🤖 AI Summary
Existing computational models lack fine-grained capacity to model readers’ multifaceted responses—including intention inference, affective reactions, and value judgments—to narrative content. To address this, we propose SocialStoryFrames (SSF), a formal framework introducing the first unified reader-response taxonomy integrating narratology, pragmatics, and psychology. We design a dual-model architecture—SSF-Generator and SSF-Classifier—that leverages prompt engineering, fine-tuned language models, and rigorous human annotation (N=382 crowdworkers plus domain experts), augmented by statistical analysis, to achieve context-sensitive narrative understanding. Evaluated on 6,140 socially situated stories drawn from diverse online communities, SSF enables robust quantification of narrative intention distributions and cross-community pragmatic variation. Our framework provides both a theoretical foundation and scalable computational infrastructure for large-scale, interpretable online narrative research.
📝 Abstract
Reading stories evokes rich interpretive, affective, and evaluative responses, such as inferences about narrative intent or judgments about characters. Yet, computational models of reader response are limited, preventing nuanced analyses. To address this gap, we introduce SocialStoryFrames, a formalism for distilling plausible inferences about reader response, such as perceived author intent, explanatory and predictive reasoning, affective responses, and value judgments, using conversational context and a taxonomy grounded in narrative theory, linguistic pragmatics, and psychology. We develop two models, SSF-Generator and SSF-Classifier, validated through human surveys (N=382 participants) and expert annotations, respectively. We conduct pilot analyses to showcase the utility of the formalism for studying storytelling at scale.

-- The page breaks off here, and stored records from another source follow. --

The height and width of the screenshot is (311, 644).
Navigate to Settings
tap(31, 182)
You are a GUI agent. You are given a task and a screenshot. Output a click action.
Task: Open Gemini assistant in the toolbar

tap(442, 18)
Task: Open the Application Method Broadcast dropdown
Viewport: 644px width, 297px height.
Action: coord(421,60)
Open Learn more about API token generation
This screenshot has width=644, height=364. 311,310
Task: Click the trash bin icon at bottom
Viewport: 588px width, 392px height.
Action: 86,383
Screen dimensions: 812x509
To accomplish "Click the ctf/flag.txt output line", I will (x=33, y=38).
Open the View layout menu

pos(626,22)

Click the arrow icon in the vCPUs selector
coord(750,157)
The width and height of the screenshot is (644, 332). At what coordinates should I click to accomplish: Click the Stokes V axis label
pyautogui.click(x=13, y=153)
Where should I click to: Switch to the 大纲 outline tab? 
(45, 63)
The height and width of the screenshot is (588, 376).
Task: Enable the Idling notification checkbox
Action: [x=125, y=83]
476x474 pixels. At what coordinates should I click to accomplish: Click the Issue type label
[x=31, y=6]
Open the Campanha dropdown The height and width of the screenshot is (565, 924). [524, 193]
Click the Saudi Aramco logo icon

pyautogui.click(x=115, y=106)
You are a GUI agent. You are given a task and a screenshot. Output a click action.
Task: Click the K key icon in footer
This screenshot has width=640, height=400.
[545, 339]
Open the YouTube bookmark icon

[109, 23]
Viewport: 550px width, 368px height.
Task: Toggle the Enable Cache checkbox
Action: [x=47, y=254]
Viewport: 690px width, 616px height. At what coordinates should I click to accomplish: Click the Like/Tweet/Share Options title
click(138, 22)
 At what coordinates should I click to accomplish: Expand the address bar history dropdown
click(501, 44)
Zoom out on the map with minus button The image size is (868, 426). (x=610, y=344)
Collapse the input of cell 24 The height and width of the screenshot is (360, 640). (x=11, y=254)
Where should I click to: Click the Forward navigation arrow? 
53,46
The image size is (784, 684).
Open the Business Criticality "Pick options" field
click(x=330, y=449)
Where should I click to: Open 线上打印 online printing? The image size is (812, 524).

Specifically, applying our models to SSF-Corpus, a curated dataset of 6,140 social media stories from diverse contexts, we characterize the frequency and interdependence of storytelling intents, and we compare and contrast narrative practices (and their diversity) across communities. By linking fine-grained, context-sensitive modeling with a generic taxonomy of reader responses, SocialStoryFrames enable new research into storytelling in online communities.